The controversial Arizona 2020 election review is almost over, but top officials in the state’s largest county and Secretary of State’s office aren’t waiting for the conclusions, launching a pair of preemptive strikes against a report that could land as soon as next week. Two Arizona elections officials — one Republican and one Democrat — issued extensive reports Thursday blasting the private firm Cyber Ninjas’ partisan “audit” of ballots in Maricopa County, which is expected to be released next week.

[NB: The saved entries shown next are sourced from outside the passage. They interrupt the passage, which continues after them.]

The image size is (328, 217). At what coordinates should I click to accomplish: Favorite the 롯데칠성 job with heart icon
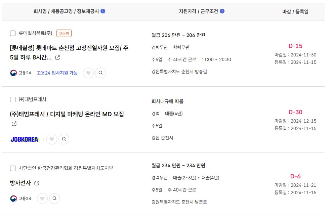tap(88, 73)
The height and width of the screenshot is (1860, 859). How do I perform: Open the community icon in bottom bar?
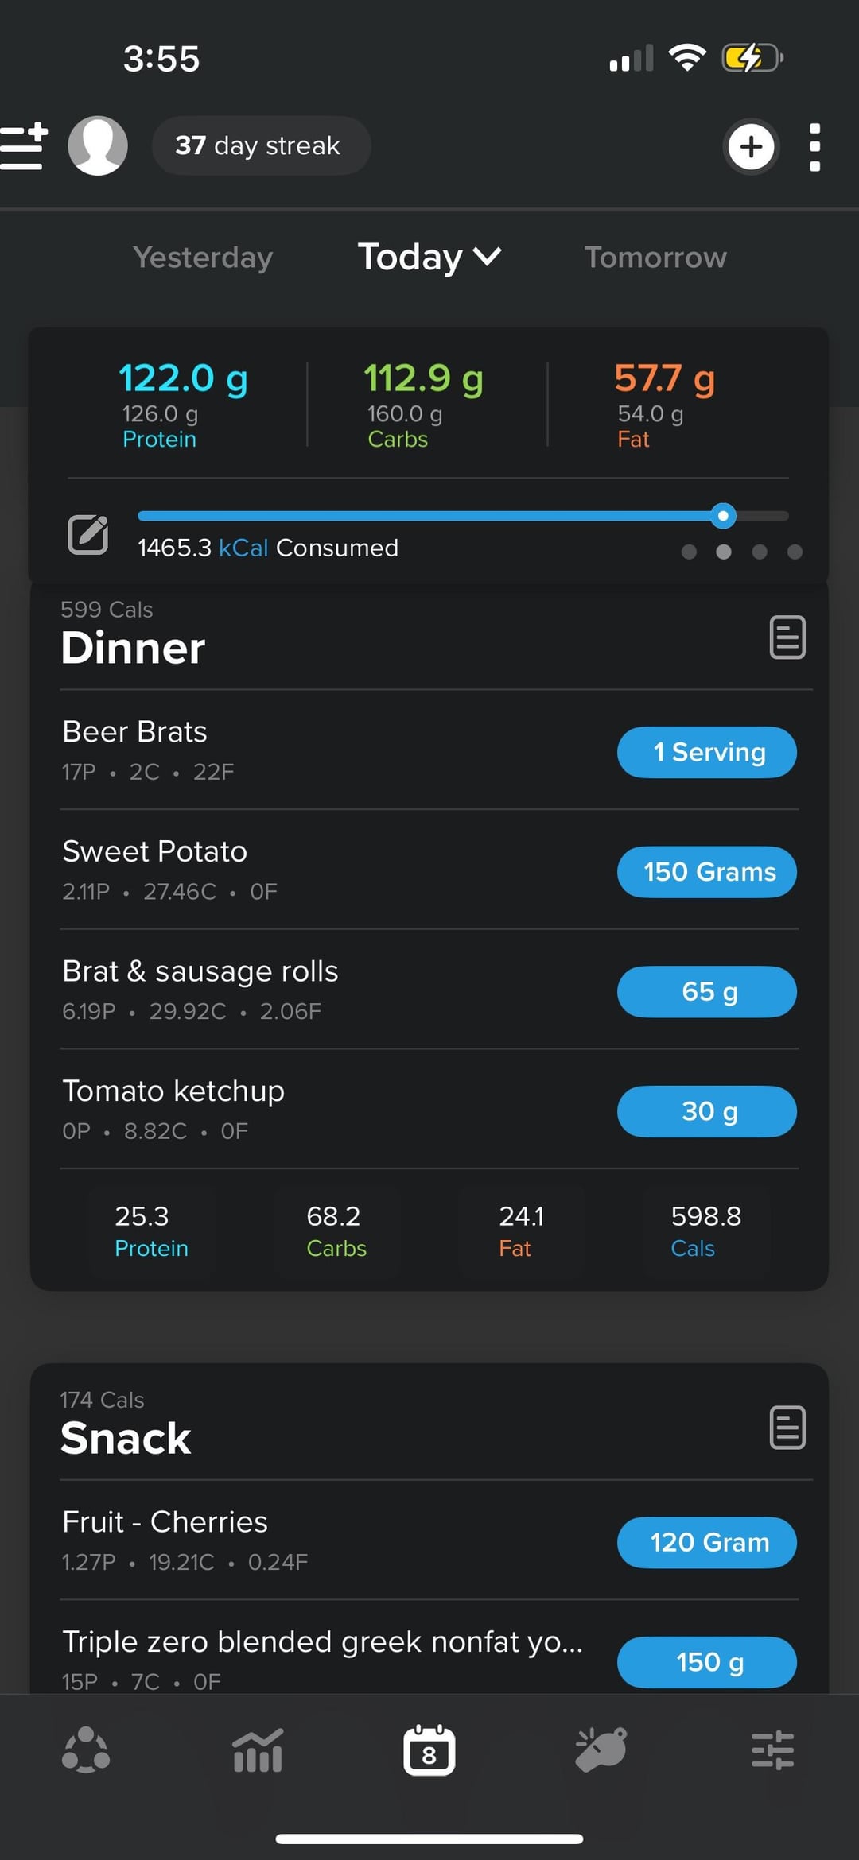(x=86, y=1750)
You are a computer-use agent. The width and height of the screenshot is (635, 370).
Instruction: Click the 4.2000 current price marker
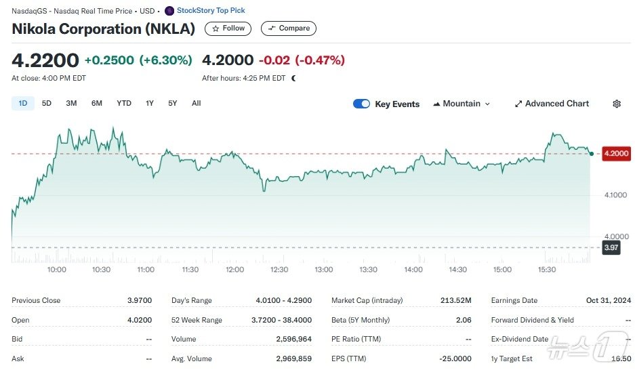coord(615,154)
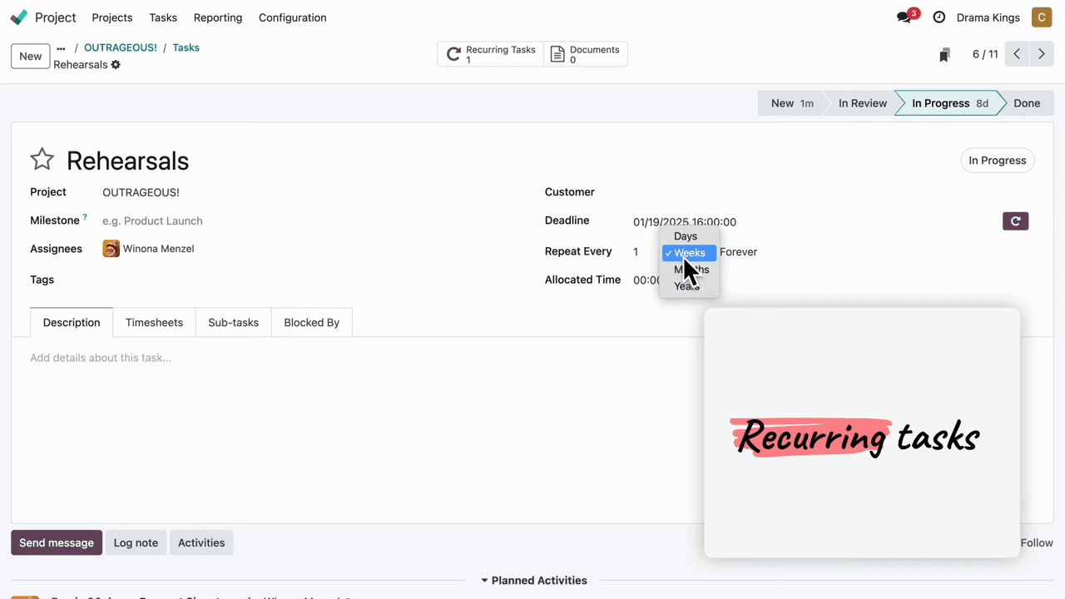Open the messages chat icon
This screenshot has width=1065, height=599.
904,17
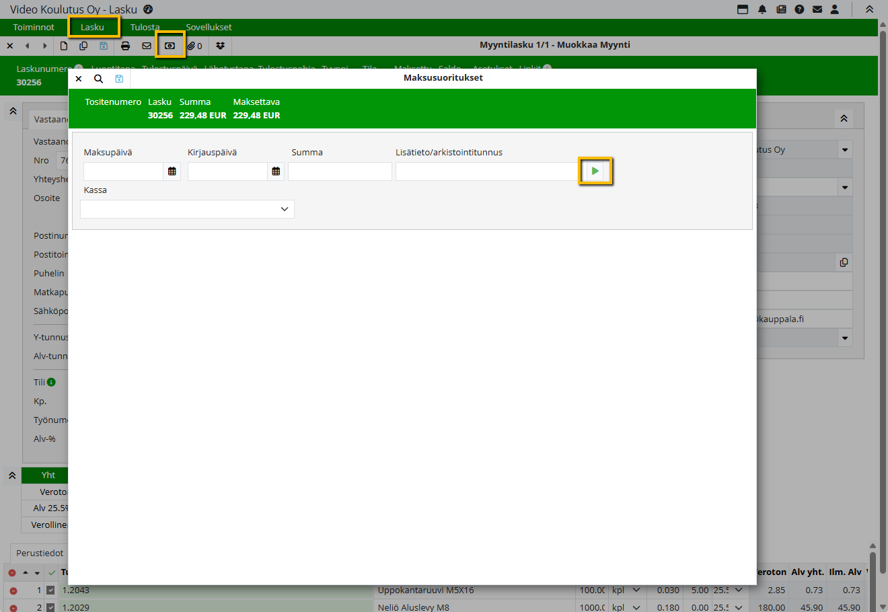Click the search magnifier in Maksusuoritukset dialog
Viewport: 888px width, 612px height.
pos(98,79)
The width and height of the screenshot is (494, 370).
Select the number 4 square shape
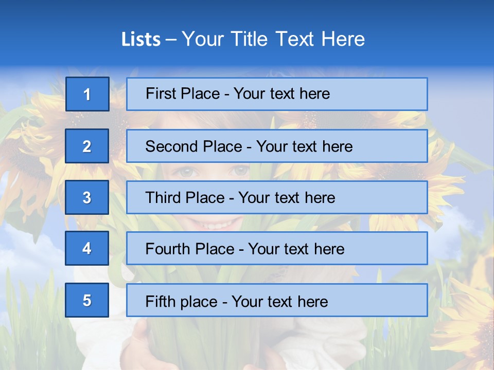click(87, 248)
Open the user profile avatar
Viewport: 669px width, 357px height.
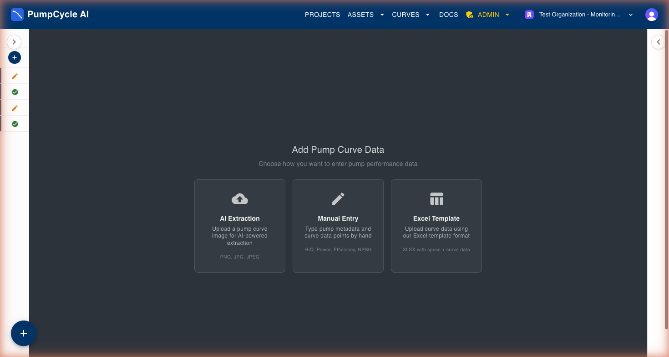coord(651,15)
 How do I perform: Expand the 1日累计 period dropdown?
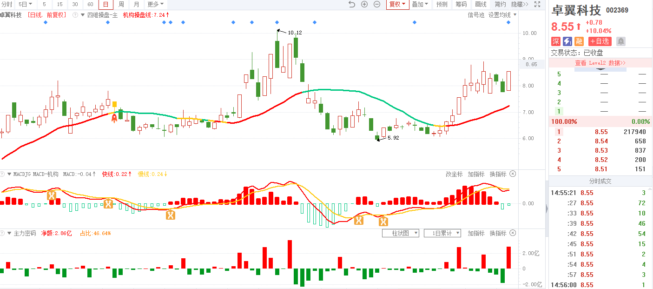(442, 233)
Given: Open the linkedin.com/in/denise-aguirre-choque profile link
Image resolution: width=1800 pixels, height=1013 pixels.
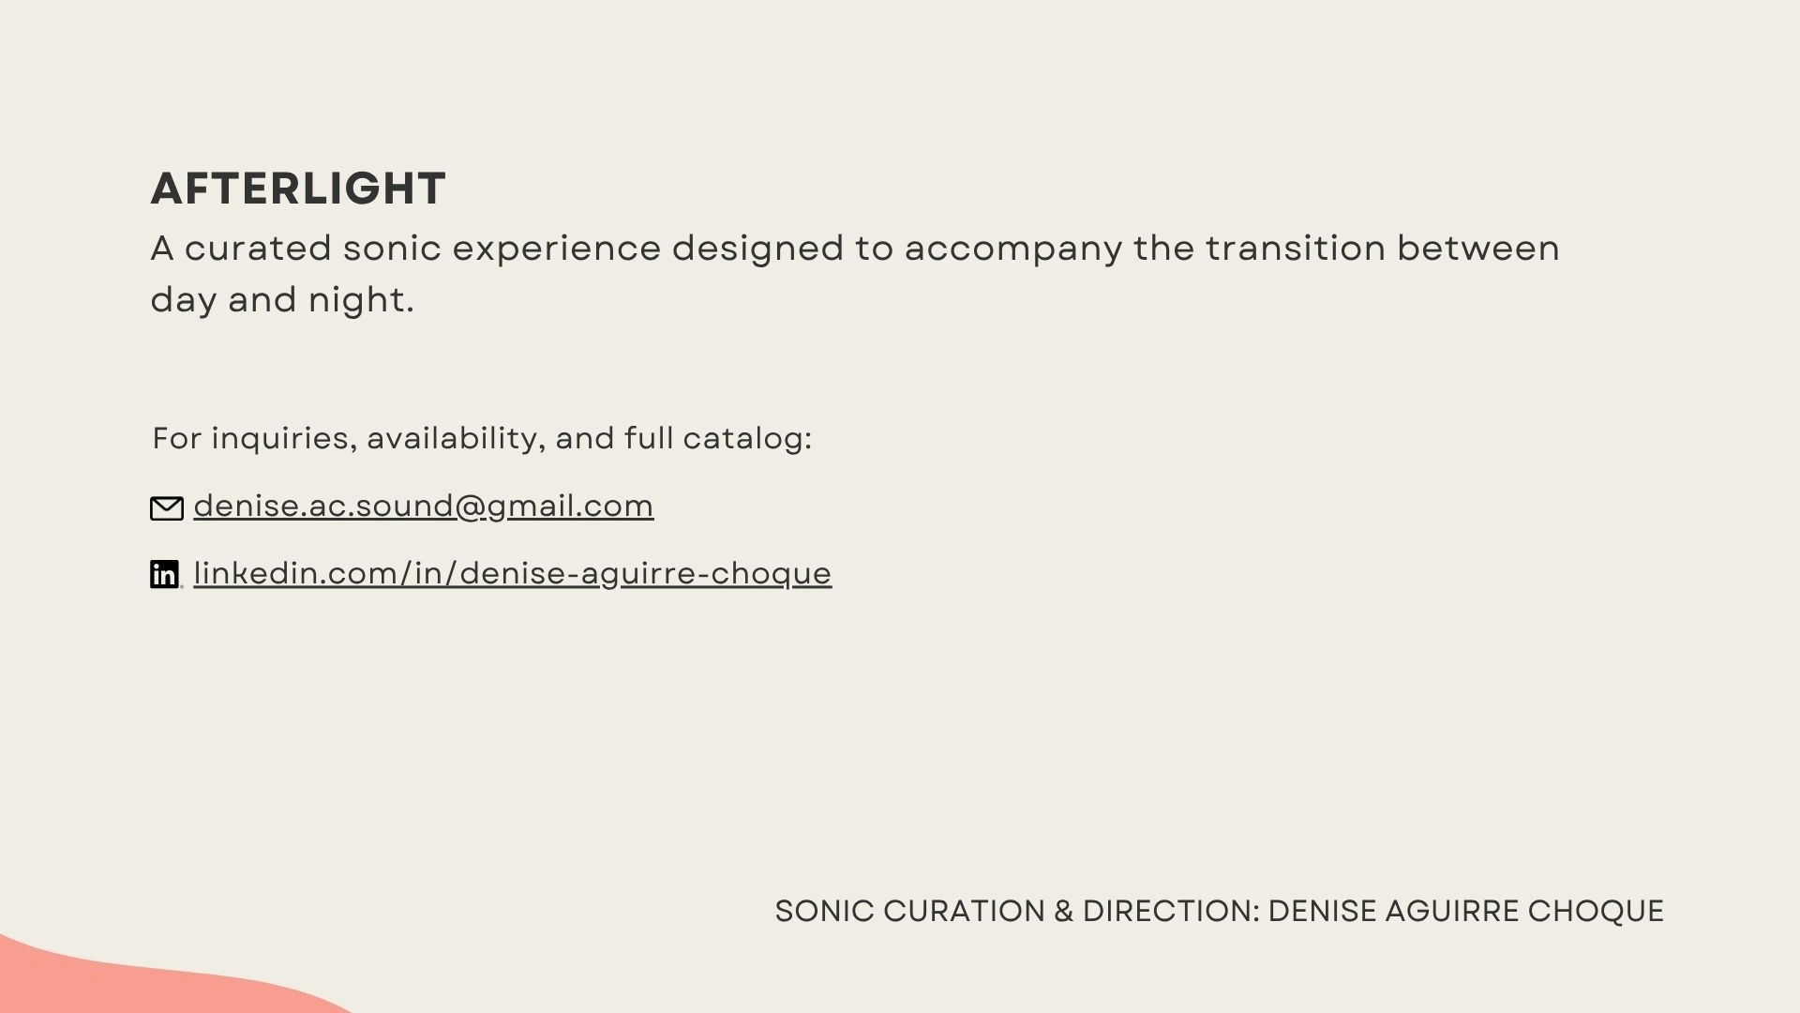Looking at the screenshot, I should 513,573.
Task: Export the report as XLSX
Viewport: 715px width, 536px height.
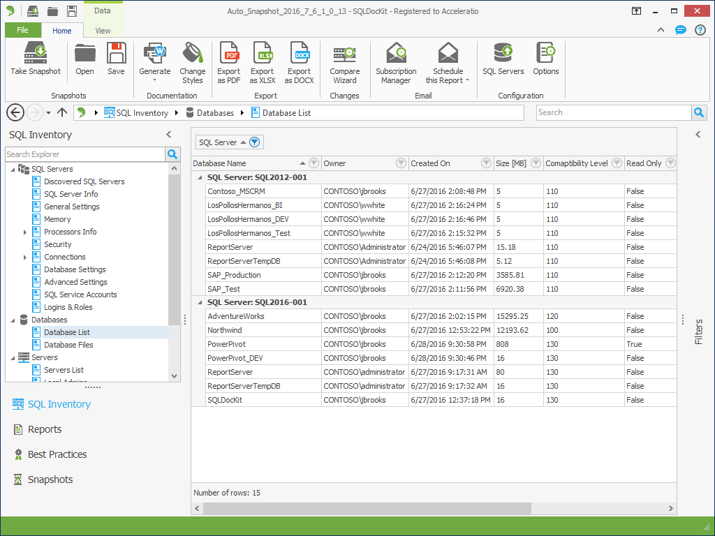Action: click(x=263, y=54)
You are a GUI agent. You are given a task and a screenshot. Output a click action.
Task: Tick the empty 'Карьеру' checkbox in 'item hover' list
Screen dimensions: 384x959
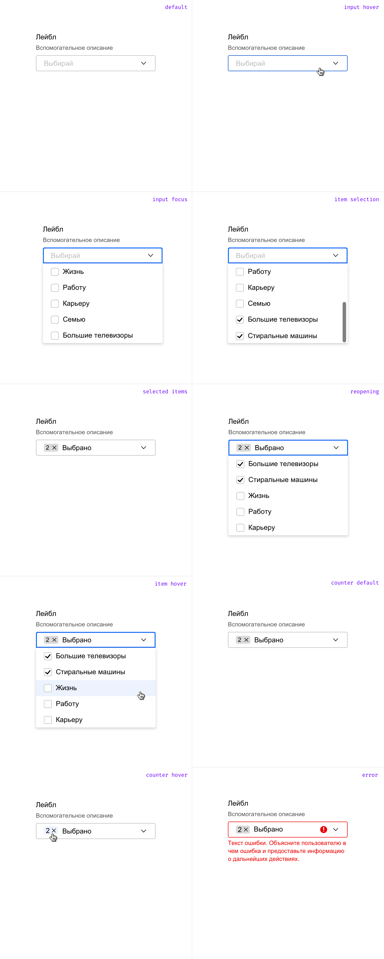pyautogui.click(x=48, y=720)
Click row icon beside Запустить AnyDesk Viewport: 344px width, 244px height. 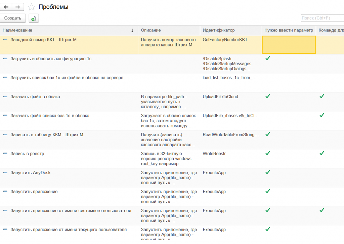tap(5, 172)
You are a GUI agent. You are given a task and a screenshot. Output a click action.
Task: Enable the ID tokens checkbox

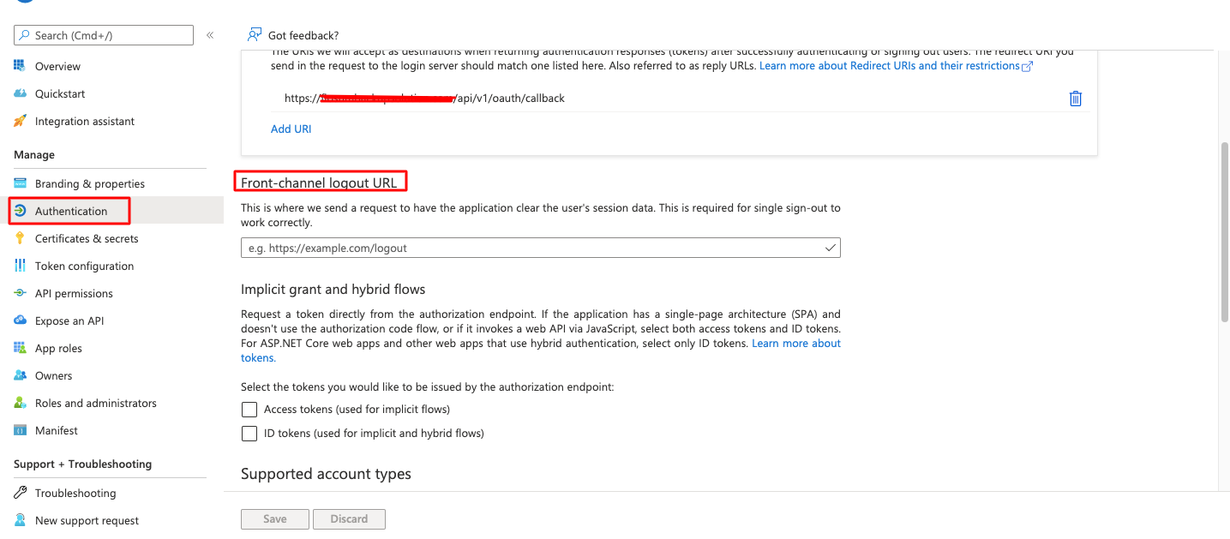point(249,434)
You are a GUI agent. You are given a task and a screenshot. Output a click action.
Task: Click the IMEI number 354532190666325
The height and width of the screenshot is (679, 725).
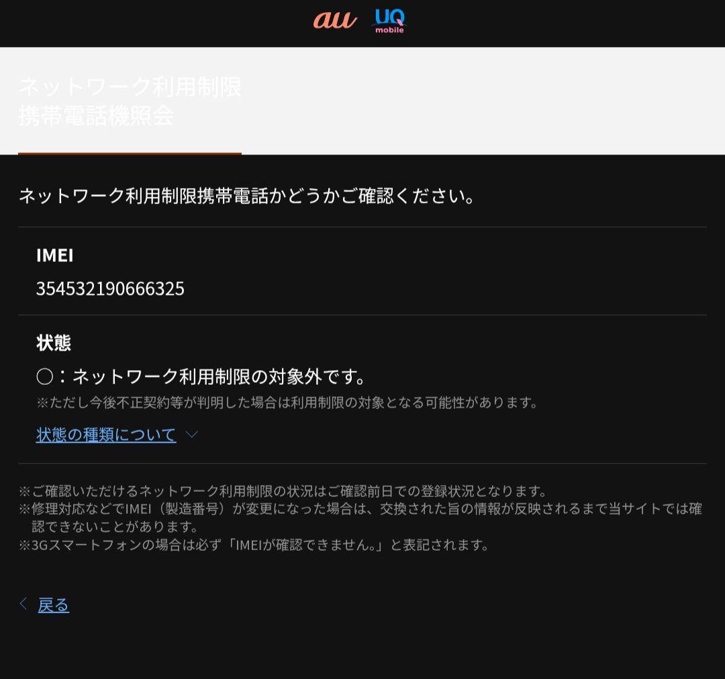click(109, 289)
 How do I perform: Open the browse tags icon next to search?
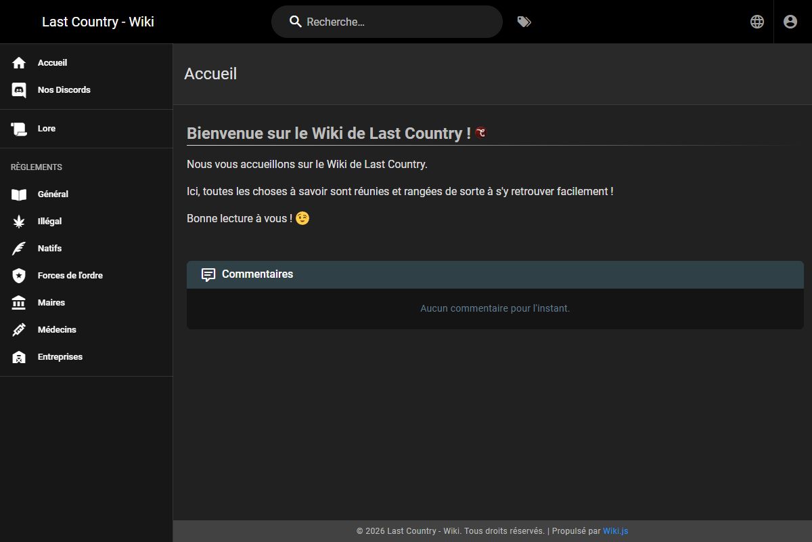[524, 21]
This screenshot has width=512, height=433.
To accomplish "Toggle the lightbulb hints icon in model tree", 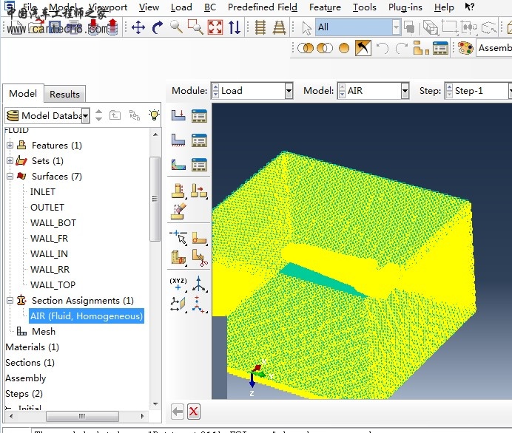I will tap(154, 115).
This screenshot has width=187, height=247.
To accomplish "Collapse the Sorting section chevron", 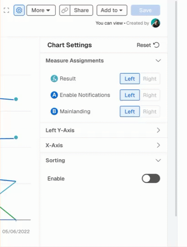I will point(158,160).
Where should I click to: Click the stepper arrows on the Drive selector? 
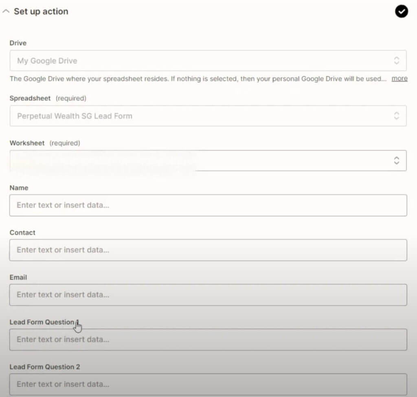pyautogui.click(x=396, y=60)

Secretary of State Katie Hobbs, a Democrat, released a prebuttal laying out all of her office’s criticisms of the so-called election “audit.” She detailed the pre-and post-election testing election equipment underwent in Maricopa County and called the state Senate-led effort “secretive and disorganized” that routinely discarded best practices of an actual audit. Stephen Richer, the Republican county recorder in Maricopa County, on Thursday issued a lengthy report of his own in the form of an open letter to state Republicans, challenging the credentials of the reviewers and defending his own Republican stances. Election officials in the state have opposed it and the firm leading the effort, called Cyber Ninjas, nearly every step of the way, including Richer, Hobbs, and the GOP-controlled Maricopa County Board of Supervisors.

Since late April, contractors hired by the Republican-controlled state Senate have been reviewing all the ballots cast in Maricopa County, which President Joe Biden won en route to flipping the state, along with examining election equipment. The process was initially supposed to take 60 days but has stretched on well past that.

The review in Arizona has been plagued by disorganization and in-fighting. Cyber Ninjas’ owner is a supporter of Donald Trump and has promoted conspiracy theories about the election. Officials have said they were checking for bamboo fibers in ballots, a nod to a fringe theory that ballots were smuggled in from Asia. It has been funded by a nonprofit run by a correspondent for the far-right One America News Network and a former tech CEO who has poured millions into promoting Trump’s lies about the election.

The state Senate calls the Cyber Ninjas’ work an “audit,” a label almost universally rejected by election officials and experts because the Arizona effort has poorly defined processes and an embrace of conspiracy theories about the 2020 election.